## TAREFA ESCRITA A:
No texto sobre a locução «agora que», que equivalentes o Dicionário Houaiss dá para essa locução? Indique todos.
## TAREFA ESCRITA B:
Escreva a continuação do texto sobre a locução «agora que», começando depois da última frase apresentada.

## FONTE:
****

Textos publicados pelo autor

Pergunta:

Veja-se a seguinte frase:

«Se não adivinhava tudo, a ideia que se formara da senhora Calas não deixava de corresponder à que podia ter agora que sabia.»

Minha dúvida se prende ao fragmento «agora que sabia». Trata-se de oração adverbial temporal iniciada pela locução «agora que»? No entanto, há também a possibilidade de estar a palavra agora ligada à frase anterior: à que podia ter agora (isto é, naquele momento). Nesse caso, porém, a frase «que sabia» se me afigura incompleta. Em suma, o que conjecturo é que a formulação imaginada pelo redator deveria ser esta: «à que poderia ter agora, agora que sabia» (?), ou seja, no exemplo, a palavra agora estaria sendo usada com dupla função. O melhor seria escrever «à que poderia ter naquele momento (atualmente, naquela ocasião), agora que sabia».

Peço a gentileza de um comentário, que, desde já, agradeço.

Resposta:

A oração em causa pode ser classificada como subordinada adverbial, tendo em conta a classificação de «agora que» como locução subordinativa causal e temporal, segundo o Dicionário Houaiss:

«a[gora] que uma vez que, desde que; a partir do momento em que. Ex.: "a. que começou a trabalhar, quase não o vê"»

No entanto, não me parece descabido interpretar «agora que» como uma sequência de advérbio e pronome relativo, parafraseável, como a própria fonte consultada indica, por «a partir do momento (antecedente) em que (pronome relativo)».

Também não me parece necessário construir a frase de maneira a conformar-se a um padrão mais maleável para análise sintáctica: o caso de «sempre que» é disso ilustrativo, porque não é mais correcto dizer «formo uma ideia errada todas as vezes em que adivinho» do que «formo uma ideia errada sempre que adivinho». Este caso parece-me semelhante ao de «agora que»: ambos mantêm de certo modo a semântica do advérbio que constitui a locução e dispensam mais palavras. É, portanto, escusado construir frases como «estou decepcionado agora, agora que me deste a notícia» ou «formo uma ideia errada sempre, sempre que adivinho» em lugar de «estou decepcionado agora que me deste a notícia» ou «formo uma ideia errada sempre que adivinho» (as duas últimas frases estão correctas).

****

## CONJUNTO DE LINHAS:
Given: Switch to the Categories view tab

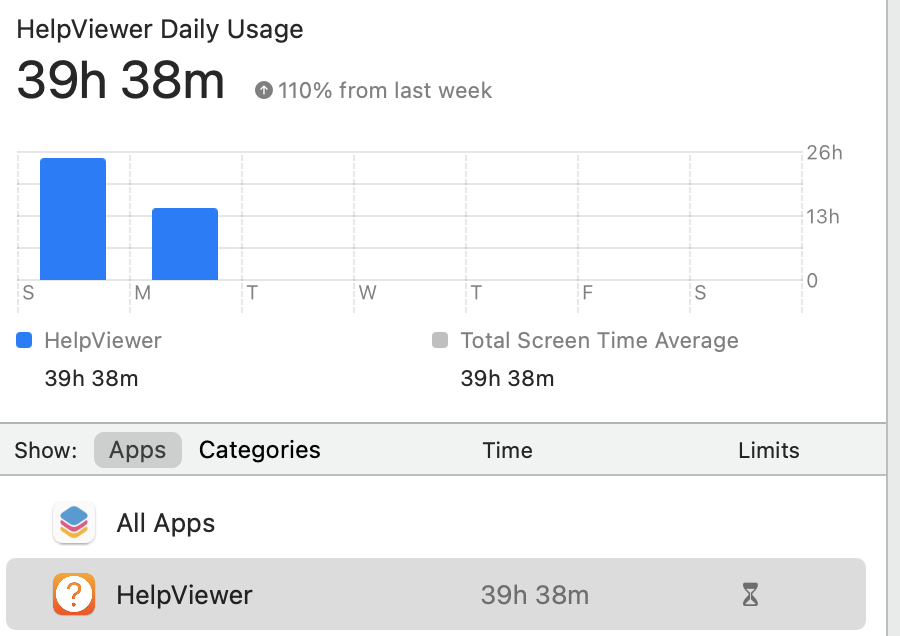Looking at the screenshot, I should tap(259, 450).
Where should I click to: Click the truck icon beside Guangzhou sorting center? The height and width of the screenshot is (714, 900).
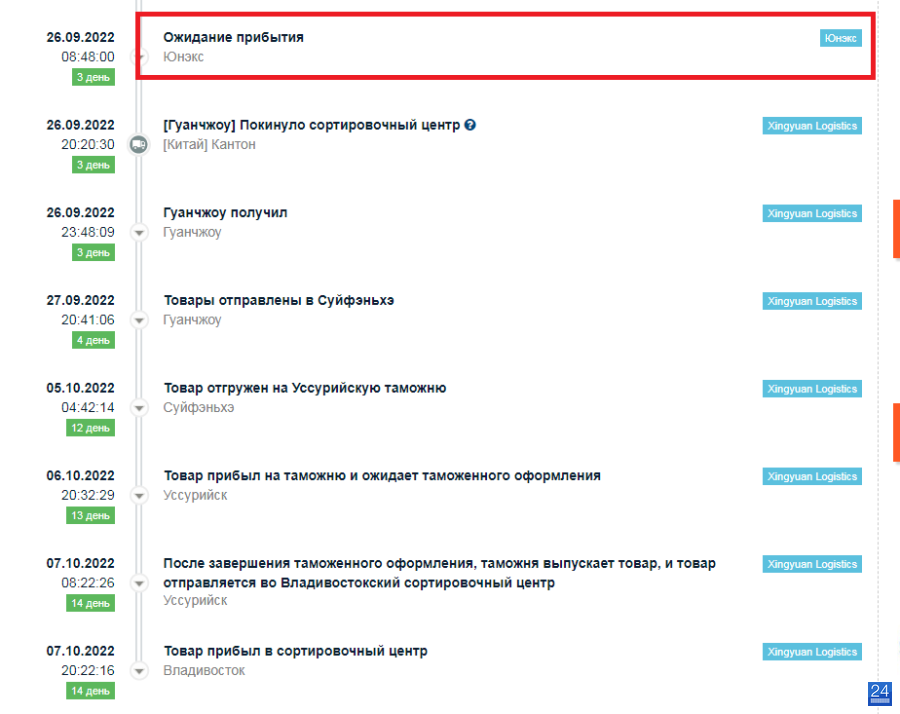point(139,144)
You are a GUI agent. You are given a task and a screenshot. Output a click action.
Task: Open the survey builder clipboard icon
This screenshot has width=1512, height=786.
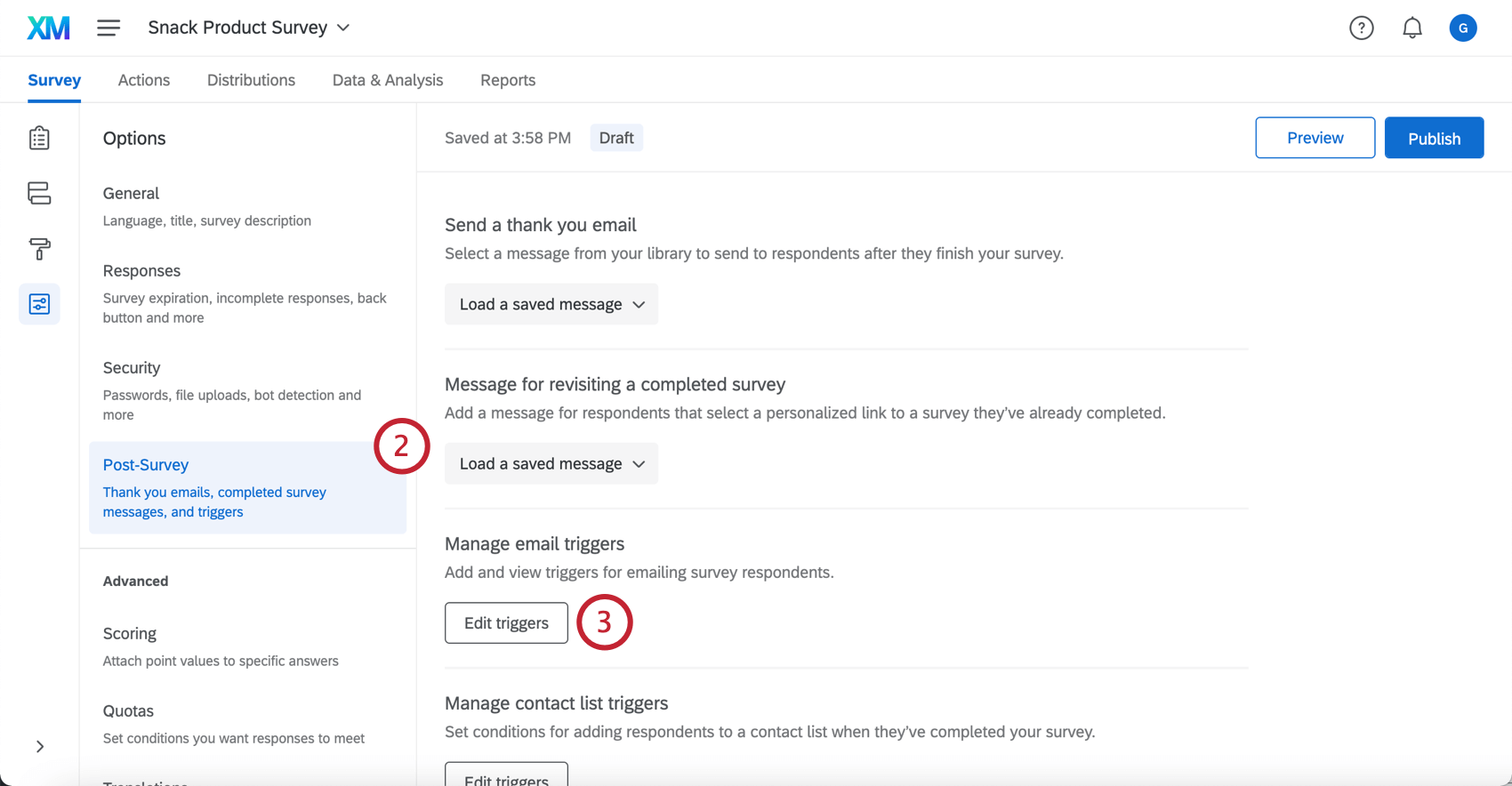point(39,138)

****

## RESPOSTA A:
uma vez que; desde que; a partir do momento em que

## RESPOSTA B:
Pergunta:

Gostava de saber quantas variedades "oficiais" de português há. Sei que há a de Portugal, a do Brasil e a de África, mas onde se enquadra as de Macau e Timor-Leste? Um livro de gramática da língua portuguesa (edição chinesa) refere que, para além das variedades do português dos três países mencionados em primeiro lugar, há ainda um "português na Ásia". Há efectivamente, uma "variedade asiática"? O mesmo livro refere ainda que o português do Brasil pode ser denominado de "português americano". É correcta essa designação? Ou melhor, é uma designação oficial? Em relação ao português falado em Portugal e nos arquipélagos, este é denominado primeiramente de português europeu, ou português de Portugal? E em relação ao português falado no Brasil? Diz-se "primeiro" português do Brasil, ou português brasileiro? Em relação a estes dois países, qual designação se contrapõe uma a outra? Português europeu – português brasileiro? Português europeu – português do Brasil? Ou Português de Portugal – português brasileiro? Português de Portugal – português do Brasil? No que toca a África, qual ou quais as designações oficiais? Sei que há o "português de África" mas também li algures "variedade africana". E "português africano" também é aceite (oficialmente) ou está errada? Espero que a apresentação das minhas dúvidas não seja demasiada confusa. Obrigado.

Resposta:

Parece-me que as perguntas feitas procedem de um pequeno equívoco: as designações em apreço são apenas termos usados pela linguística descritiva, quando se trata de descrever a variação geográfica do português. Oficialmente, os termos usados são sempre português e língua portuguesa, sem especificar variedades. Mas vou tentar responder sucintamente.

1. Não existem «variedades oficiais», porque «português europeu» e «português do Brasil» não têm estatuto próprio conferido pelas autoridades portuguesas ou brasileiras. Estamos é a falar de designações criadas pela descrição linguística, a partir da observação dos usos que se generalizaram como normativos em cada um dos países. Também existem as variedades dos países africanos em que a língua portuguesa tem estatuto oficial, mas não há ainda uma norma característica, oficial ou não, em Angola, Cabo Verde, Guiné-Bissau, Moçambique e São Tomé e Príncipe (ver termo variedades africanas no Dicionário Terminológico).

2. Por português da Ásia, entendem-se as variedades de português que se ainda se falam em pontos das costas do oceano Índico. Essas variedades, ao que parece, concentradas na costa oriental da União Indiana, seguem a norma do português europeu, mas terão certamente especificidades que as definem também como dialetos. Não confundir com os crioulos existentes , por exemplo, na Malásia, o chamado "papiá kristang".

3. «Português europeu» é termo que se tem generalizado na descrição linguística.

4. «Português do Brasil» ou «português brasileiro» são termos usados na descrição linguística. Também se p...

Pergunta:

Significado do provérbio «ladrão só, puta só».

Resposta:

Não encontrei a frase registada em nenhum dicionário de expressões idiomáticas ou de provérbios, o que não é de admirar, dado este tipo de dicionários não costumar incluir provérbios vistos como vulgares ou obscenos.

Pergunta:

Como se diz: «Ele estava carregado com fruta», ou «Ele estava carregado de fruta»?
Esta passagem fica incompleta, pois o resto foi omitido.